Current Archives manager Ted Ryan hit up Jim Farrell, writer of a book on the Ford Design Department, hoping he’d recognize it or at provide a lead. As Jalopnik explains, Farrell responded:

I’ve sent photos of the car to 13 designers or clay modelers that were at Ford in ’66. Bud Magaldi called and sent the attached 2 photos of the Mach 2. He says the license plate has the name on it. He got to Ford in June 1966. He says the chassis was started in ’66 and it took some time to get everything right. Several years later he sketched the body for the car, and the fiberglass body was built and put on the car. He says he remembers the chassis with the “roll bar” at the back of the doors, the slope of the windshield and the bumpers as Mustang. The photos are from Bud. To his recollection it’s the only mid-engine made at Ford. He also says it was an engineering project.

Bud Magaldi also remembered the following: Car was done by Larry Shinoda in a small basement studio in secret. Bud helped design it in the evenings. Jerry Morrison was another designer involved, and Bob Huzzard was the studio engineer.”

1967 Ford Mach 2 concept car neg 148445-014
1967 Ford Mach 2 concept, complete with wholesome couple. Ford

One of the early theories about the ’66 prototype was that it was later re-skinned as the ’67 Mach 2 concept, but evidently what we’re dealing with here is a related but ultimately separate project. More from Bud Magaldi, via Jim Farrell:

Bud looked on the internet and found pixs of the ’67 and ’70 Mach II. He says a whole bunch of memories came back to him after seeing the 2 cars. He says the 1967 car was done because Bordinat wanted to market a sports car. The Mach II, or whatever they called it back in ’67, was another bite at the apple by Bordinat, but less expensive. Magaldi and Morrison worked on the first car and it was supposed to be done in secret. Bud says they were not supposed to talk about it. Magaldi says he needed the overtime because he and his wife were expecting a child. He said he liked the proportions of the first car. He thinks the 1970 car done by Shinoda may have been built on a bigger chassis (maybe GT40). He (Bud) often looked in on the Shinoda car because he had done the first one.

According to Bud, Jerry Morrison was the lead designer on the ’67.”

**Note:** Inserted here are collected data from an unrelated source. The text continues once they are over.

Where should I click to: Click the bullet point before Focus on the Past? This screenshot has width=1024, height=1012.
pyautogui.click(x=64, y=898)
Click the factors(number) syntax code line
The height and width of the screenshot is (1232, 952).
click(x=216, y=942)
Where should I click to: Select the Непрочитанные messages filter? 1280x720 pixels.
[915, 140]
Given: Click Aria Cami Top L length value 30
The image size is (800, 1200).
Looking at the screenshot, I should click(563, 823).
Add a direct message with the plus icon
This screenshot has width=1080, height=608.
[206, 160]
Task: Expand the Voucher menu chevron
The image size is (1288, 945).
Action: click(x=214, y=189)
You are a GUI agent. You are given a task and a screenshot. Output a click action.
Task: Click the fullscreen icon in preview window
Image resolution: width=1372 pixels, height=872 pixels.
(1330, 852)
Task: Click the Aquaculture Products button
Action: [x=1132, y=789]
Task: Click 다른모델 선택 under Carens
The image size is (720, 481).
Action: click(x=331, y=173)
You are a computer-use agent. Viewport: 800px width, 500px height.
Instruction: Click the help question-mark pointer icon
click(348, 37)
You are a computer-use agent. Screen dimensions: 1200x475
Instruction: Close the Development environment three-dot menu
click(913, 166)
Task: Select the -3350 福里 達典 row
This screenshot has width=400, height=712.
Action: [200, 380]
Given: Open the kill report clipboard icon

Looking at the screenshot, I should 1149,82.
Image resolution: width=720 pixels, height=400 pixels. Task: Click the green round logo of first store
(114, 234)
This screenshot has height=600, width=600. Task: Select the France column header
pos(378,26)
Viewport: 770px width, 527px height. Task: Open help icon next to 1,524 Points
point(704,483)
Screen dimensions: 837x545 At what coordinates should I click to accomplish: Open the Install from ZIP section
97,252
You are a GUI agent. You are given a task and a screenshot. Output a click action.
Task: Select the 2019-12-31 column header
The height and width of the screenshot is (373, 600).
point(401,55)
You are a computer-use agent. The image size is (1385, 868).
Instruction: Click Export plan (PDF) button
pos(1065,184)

1967 Ford Mach 2 Cobra concept car neg 147668-001
’67 Mach 2 concept clay model. Ford

The revelation that this was a hush-hush engineering project explains why it wasn’t widely recognized, but the Shinoda connection is fascinating, as well. Clearly there were a whole bunch of mid-engine Mustang ideas floating around at Ford in the late 1960s, none of which bore fruit to customers.

Thanks for sending in all of your ideas and posting them to the Hagerty Community! Hopefully we’ll hear back soon from Ford Performance to confirm the theory.